Capturing Requirements for a Data Annotation Tool for Intensive Care: Experimental User-Centered Design Study

TL;DR

This paper tackles the challenge of annotating ICU time-series data for machine learning by applying a user-centered design approach. Clinicians manually annotated printed ICU data and were analyzed through Norman's Interaction Cycle to identify how they approach labeling and where tool support is needed. The study derives an 11-item requirements set, including five for single-admission annotation, three for semi-automated workflows, two operational constraints, and one ML-context requirement, to guide the development of a dedicated ICU data annotation platform. The results emphasize flexibility, continuous annotation–evaluation loops, asynchronous remote access, and robust metadata to support multi-annotator labeling, aiming to improve annotation efficiency and data quality for downstream ML tasks. The work highlights practical steps for designing and trialing a domain-specific annotation tool in intensive care settings, with plans for broader validation and real-world testing.

Abstract

Intensive care units (ICUs) are complex and data-rich environments. Data routinely collected in the ICUs provides tremendous opportunities for machine learning, but their use comes with significant challenges. Complex problems may require additional input from humans which can be provided through a process of data annotation. Annotation is a complex, time-consuming process that requires domain expertise and technical proficiency. Existing data annotation tools fail to provide an effective solution to this problem. In this study, we investigated clinicians' approach to the annotation task. We focused on establishing the characteristics of the annotation process in the context of clinical data and identifying differences in the annotation workflow between different staff roles. The overall goal was to elicit requirements for a software tool that could facilitate an effective and time-efficient data annotation. We conducted an experiment involving clinicians from the ICUs annotating printed sheets of data. The participants were observed during the task and their actions were analysed in the context of Norman's Interaction Cycle to establish the requirements for the digital tool. The annotation process followed a constant loop of annotation and evaluation, during which participants incrementally analysed and annotated the data.

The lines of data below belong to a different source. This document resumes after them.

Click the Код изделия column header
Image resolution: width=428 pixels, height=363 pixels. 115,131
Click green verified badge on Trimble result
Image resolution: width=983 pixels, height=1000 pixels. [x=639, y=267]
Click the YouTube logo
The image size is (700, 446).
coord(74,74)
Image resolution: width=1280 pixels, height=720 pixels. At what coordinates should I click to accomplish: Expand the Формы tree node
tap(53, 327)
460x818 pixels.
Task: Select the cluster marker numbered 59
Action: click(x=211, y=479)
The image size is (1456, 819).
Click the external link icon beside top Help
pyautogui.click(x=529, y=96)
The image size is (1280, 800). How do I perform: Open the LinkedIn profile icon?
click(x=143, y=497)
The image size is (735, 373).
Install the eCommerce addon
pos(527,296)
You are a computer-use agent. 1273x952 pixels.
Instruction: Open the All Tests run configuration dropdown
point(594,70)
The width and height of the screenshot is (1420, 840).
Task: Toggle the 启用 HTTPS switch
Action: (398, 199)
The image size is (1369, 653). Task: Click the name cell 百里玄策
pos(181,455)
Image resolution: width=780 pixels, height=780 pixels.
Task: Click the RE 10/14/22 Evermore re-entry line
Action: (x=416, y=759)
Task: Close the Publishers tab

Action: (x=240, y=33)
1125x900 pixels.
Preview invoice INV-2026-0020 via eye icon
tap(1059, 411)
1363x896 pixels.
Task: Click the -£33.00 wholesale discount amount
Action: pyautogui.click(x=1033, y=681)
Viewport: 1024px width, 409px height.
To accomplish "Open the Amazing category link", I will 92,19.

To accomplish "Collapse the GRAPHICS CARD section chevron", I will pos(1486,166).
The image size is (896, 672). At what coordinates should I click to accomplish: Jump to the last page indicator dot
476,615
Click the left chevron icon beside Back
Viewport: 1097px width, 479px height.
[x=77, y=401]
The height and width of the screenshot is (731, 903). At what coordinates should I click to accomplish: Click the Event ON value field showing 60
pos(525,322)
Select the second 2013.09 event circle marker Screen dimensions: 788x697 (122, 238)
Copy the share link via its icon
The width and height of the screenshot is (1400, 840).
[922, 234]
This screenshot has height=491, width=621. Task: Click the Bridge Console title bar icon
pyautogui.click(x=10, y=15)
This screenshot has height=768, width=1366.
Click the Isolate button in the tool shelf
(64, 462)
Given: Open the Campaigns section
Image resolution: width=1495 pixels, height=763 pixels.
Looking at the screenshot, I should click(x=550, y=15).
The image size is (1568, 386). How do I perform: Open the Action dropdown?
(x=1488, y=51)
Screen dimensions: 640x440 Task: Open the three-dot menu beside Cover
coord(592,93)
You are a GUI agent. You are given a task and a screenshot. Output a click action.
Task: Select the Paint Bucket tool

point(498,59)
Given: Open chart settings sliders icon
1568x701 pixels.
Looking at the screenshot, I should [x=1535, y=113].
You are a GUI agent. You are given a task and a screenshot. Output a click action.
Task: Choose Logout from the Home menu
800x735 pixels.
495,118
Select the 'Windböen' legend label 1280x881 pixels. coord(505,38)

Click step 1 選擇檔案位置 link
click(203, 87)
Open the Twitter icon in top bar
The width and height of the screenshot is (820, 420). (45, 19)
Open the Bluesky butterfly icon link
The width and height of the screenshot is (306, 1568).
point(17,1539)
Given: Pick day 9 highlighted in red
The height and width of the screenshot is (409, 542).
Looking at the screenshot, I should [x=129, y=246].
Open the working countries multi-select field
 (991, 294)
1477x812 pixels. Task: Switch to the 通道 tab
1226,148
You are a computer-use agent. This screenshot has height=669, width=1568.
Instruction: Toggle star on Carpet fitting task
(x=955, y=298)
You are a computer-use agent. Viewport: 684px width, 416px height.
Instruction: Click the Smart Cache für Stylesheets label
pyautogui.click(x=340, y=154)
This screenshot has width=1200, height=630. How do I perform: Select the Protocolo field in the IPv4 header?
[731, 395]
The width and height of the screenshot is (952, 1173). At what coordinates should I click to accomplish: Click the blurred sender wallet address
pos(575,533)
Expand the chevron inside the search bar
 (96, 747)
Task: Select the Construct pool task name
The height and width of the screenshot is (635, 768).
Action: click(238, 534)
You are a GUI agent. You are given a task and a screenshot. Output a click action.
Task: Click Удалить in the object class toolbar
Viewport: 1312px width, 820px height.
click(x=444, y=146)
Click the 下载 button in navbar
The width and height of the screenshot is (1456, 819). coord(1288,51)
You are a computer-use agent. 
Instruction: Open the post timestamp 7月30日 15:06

No distinguishable differences were identified between how different staff roles annotate data. We observed preferences towards different methods for applying annotation which varied between different participants and admissions. We established 11 requirements for the digital data annotation tool for the healthcare setting. We conducted a manual data annotation activity to establish the requirements for a digital data annotation tool, characterised the clinicians' approach to annotation and elicited 11 key requirements for effective data annotation software.
Paper Structure (35 sections, 4 figures)

This paper contains 35 sections, 4 figures.

Figures (4)

  • Figure 1: Annotating data can provide additional information and context necessary to train machine learning models.
  • Figure 2: Participants were asked to annotate data on the printed out sheets resembling the interface of the existing clinical system present at their ICU. The data was formatted in a table and contained parameters in each row and columns aggregating their values for each hour (depicted table was trimmed for conciseness).
  • Figure 3: Norman's Interaction Cycle follows a 7-step approach to analysing the interaction of a user with technology (adapted from norman_design_2013).
  • Figure 4: Participants annotated data in a variety of ways using pen and paper during the workshop held in the ICU.